Выгоду из этого извлекали по большей части мусульмане испанского происхождения. Дальнозоркий эмир знал, что после подавления андалузского восстания нечего было больше опасаться ренегатов; дело в том, что после перехода Ибн Хафсона в христианство им пришлось довольно терпеть от своего бывшего предводителя и в конце концов они были довольны, когда правительство взяло их под свою защиту против него и против арабов. И в самом деле, никогда более не происходило ни малейшего движения в духе большого восстания ренегатов; напротив, класс испанских мусульман, насколько нам известно, в самое короткое время исчезает в массе тех, которые, без различия первоначальной национальности, подчинились власти вновь окрепшей династии Омейядов. И это-то и было главным условием, которое довело развитие этой чудесной арабско-испанской культуры, на быстрый расцвет которой мы только что указали, до его настоящей высоты и до полной законченности. Так как язык этого нового общества был, согласно с исторической необходимостью, арабский, то и говорят попросту об «арабах в Испании», но это легко может дать повод к недоразумению, будто все написанное во время мусульманского владычества на этом языке или созданное в области искусства — арабского происхождения. Конечно, потомки первых завоевателей принимали деятельное участие в умственной работе и литературной славе испанских мусульман (например, их последний великий, может быть, величайший писатель-историк Ибн Халдун был чисто арабского происхождения), но, во всяком случае, не меньшая доля участия принадлежит людям, в жилах которых не текло ни капли арабской крови: здесь я упомяну только о знаменитом богослове, историке и поэте Ибн Хазме.

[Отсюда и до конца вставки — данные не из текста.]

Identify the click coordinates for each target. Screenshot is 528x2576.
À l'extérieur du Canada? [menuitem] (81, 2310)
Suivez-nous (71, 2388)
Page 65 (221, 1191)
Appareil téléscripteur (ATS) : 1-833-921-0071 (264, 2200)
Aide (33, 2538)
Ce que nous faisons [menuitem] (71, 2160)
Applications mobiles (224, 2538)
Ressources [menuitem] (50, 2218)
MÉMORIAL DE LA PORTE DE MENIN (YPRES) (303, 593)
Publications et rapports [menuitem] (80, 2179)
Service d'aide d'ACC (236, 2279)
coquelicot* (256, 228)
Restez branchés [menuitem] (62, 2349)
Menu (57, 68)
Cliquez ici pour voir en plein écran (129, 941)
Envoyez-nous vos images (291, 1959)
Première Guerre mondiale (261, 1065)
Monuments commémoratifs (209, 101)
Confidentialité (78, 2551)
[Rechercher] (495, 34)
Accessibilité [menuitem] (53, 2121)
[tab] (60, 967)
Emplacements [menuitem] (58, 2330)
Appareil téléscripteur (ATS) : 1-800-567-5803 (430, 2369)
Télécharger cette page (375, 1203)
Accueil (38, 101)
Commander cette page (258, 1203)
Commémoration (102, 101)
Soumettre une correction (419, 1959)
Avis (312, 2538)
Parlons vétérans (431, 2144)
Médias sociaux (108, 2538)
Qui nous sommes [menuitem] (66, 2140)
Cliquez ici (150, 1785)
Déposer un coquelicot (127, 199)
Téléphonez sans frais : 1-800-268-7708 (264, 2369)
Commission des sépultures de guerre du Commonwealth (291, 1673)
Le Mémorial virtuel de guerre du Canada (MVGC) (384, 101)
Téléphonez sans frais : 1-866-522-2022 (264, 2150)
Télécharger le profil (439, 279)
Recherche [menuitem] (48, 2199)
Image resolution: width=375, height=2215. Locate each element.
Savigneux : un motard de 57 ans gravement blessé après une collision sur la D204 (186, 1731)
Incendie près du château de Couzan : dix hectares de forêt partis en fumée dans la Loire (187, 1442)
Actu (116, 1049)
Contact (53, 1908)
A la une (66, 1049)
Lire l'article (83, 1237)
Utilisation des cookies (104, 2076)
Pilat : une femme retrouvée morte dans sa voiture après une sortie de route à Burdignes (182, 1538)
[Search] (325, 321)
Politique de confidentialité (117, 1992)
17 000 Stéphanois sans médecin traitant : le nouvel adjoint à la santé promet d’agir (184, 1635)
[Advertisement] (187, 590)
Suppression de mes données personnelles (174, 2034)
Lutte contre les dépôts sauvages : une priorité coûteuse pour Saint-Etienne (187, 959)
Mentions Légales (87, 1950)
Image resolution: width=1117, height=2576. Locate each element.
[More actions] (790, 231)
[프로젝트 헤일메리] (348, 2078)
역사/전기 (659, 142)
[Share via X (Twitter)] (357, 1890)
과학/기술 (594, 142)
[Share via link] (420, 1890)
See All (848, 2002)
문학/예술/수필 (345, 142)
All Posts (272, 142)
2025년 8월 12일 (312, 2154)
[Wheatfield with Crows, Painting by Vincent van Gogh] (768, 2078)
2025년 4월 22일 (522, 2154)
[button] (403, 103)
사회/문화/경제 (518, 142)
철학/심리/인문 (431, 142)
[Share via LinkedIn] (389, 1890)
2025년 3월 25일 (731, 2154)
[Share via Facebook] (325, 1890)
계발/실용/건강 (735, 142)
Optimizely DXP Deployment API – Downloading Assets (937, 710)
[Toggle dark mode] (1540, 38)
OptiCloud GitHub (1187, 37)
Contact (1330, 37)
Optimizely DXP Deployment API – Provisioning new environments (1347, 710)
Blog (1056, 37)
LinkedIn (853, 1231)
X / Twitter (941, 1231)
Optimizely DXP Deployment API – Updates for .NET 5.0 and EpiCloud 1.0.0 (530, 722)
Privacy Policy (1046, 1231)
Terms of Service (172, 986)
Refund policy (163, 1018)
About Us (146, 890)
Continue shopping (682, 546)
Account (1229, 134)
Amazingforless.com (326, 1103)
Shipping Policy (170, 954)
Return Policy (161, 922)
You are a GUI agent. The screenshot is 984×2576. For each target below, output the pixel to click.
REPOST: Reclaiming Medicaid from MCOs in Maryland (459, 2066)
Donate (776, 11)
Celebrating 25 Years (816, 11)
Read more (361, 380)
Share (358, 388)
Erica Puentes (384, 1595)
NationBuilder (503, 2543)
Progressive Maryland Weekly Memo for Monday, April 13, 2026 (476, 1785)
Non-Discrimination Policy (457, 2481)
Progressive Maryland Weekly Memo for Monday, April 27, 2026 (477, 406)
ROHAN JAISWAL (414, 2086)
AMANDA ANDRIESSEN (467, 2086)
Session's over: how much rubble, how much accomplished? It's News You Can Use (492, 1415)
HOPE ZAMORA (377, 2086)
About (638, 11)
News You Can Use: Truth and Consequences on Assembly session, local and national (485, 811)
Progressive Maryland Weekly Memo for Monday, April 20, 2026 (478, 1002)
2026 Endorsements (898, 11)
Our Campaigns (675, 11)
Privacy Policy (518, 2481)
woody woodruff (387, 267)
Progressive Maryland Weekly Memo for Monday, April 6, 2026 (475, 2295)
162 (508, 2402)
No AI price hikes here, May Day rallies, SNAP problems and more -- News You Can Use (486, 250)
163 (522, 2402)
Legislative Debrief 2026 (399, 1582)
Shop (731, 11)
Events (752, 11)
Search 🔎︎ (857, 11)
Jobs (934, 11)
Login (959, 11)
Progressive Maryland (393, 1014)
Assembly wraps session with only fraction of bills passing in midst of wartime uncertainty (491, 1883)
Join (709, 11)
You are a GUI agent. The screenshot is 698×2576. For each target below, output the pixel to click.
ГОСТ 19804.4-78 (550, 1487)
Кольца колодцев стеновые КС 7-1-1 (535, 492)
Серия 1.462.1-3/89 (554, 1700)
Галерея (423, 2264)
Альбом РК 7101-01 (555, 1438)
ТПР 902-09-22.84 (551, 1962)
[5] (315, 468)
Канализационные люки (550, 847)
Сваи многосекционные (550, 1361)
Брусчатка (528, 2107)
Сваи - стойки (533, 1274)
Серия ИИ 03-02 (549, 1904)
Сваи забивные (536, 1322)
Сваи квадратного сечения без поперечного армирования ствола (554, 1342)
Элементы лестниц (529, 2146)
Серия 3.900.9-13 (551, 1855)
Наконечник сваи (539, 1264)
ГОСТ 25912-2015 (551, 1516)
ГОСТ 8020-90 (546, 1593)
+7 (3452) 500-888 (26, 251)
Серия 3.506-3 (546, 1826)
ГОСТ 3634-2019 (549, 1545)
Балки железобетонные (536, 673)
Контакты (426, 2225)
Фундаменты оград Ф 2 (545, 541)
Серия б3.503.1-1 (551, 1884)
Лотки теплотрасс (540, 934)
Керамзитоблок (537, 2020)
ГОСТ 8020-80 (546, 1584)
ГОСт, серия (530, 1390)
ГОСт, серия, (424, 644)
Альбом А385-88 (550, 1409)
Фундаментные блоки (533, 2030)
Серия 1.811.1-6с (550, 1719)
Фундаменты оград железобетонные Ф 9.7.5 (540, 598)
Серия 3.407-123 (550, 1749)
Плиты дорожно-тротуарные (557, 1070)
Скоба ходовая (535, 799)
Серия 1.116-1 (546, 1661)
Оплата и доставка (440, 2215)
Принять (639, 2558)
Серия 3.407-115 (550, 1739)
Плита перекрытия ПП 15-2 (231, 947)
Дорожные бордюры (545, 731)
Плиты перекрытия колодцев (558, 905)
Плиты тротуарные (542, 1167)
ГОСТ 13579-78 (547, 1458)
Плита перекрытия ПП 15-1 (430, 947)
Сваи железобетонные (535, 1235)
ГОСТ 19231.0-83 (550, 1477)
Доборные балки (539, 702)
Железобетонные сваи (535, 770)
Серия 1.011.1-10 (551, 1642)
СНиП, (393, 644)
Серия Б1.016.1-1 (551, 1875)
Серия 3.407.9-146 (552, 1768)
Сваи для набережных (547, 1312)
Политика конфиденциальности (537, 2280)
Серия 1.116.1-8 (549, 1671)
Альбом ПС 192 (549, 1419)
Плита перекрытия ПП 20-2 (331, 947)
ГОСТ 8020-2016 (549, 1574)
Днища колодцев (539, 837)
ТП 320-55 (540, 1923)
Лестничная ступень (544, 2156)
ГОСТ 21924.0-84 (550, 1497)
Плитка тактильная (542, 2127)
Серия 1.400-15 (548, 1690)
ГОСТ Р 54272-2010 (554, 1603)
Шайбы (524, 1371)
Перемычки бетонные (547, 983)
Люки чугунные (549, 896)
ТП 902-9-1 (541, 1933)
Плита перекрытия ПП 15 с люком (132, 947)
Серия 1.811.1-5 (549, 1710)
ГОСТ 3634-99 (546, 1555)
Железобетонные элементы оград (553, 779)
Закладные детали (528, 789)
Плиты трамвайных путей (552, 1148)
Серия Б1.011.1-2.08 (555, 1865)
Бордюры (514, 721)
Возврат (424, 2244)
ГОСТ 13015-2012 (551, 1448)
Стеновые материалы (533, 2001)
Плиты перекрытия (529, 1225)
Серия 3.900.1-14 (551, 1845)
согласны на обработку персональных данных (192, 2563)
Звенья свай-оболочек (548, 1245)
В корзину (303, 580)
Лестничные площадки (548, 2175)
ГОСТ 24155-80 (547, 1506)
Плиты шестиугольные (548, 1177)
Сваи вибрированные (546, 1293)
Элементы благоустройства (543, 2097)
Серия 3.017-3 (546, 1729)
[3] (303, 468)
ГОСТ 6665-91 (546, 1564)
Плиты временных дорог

Из слияния арабских завоевателей с испанским туземным населением произошла именно смешанная национальность, ставшая при Абдуррахмане действительно однородной; называть ее «арабами» так же неверно, как неверно перешедшее к нам из католической Испании название — мавры, которое, конечно, применимо только к берберскому элементу.
Если на основании этих соображений гораздо легче объясняется характер народа, во многом выгодно отличающийся от ходячего восточного шаблона, то, с другой стороны, ни в каком случае нельзя отказать ему в праве называться нацией. При ходячем в наше время раздувании идеи национальности слишком часто упускают из виду, что чистых наций вообще почти что нет. Язык и происхождение одной части населения, особенно той, по которой называют народ, — признаки ненадежные и часто вводящие в заблуждение. Но как бы ни были велики затруднения, представляющиеся при теоретическом определении понятия, несомненно одно — что для того, чтобы называться нацией, нужно чувствовать себя таковою. И это чувство было у испанских мусульман: аль-андалус, «андалузцы» для всего Востока такое же установившееся название, как турки или персияне; и создание этой нации, одной из самых выдающихся по своей производительности и по умственному развитию за все время Средних веков, было заслугой Абдуррахмана III.
Все это указывает на то, что не простою формальностью и не пустым хвастовством было принятие, вскоре после капитуляции Бобастро, властителем Испании титула халифа и издание повеления во всех мечетях Испании молиться уже не за эмира Абдуррахмана, а за повелителя правоверных ан-Насира, «спасителя», в конце 316 г. (начале 929 г.). Первоначально его намерение было направлено главным образом на то, чтобы дать вполне решительный и определенный отпор, перед лицом подданных, притязаниям Фатимидов на духовное главенство всего ислама. Но можно видеть и признавать и более глубокий смысл в этом решении: считать себя достойным самого почетного звания среди мусульманских властителей мог уже не еретик Фатимид или Аббасид, угнетаемый и презираемый собственными слугами и бывшими рабами в Багдаде, а тот, который сумел обеспечить своим подданным возможно больший духовный и материальный подъем, своему государству — высшее уважение со стороны других народов, словом — своей стране первое место среди государств ислама. Не трудно было найти и формальное оправдание для принятия этого звания потомком халифов Омейядов из Дамаска; тем скорее это новшество, во всяком случае не слишком смелое, могло встретить в народе сочувствие и широкое признание.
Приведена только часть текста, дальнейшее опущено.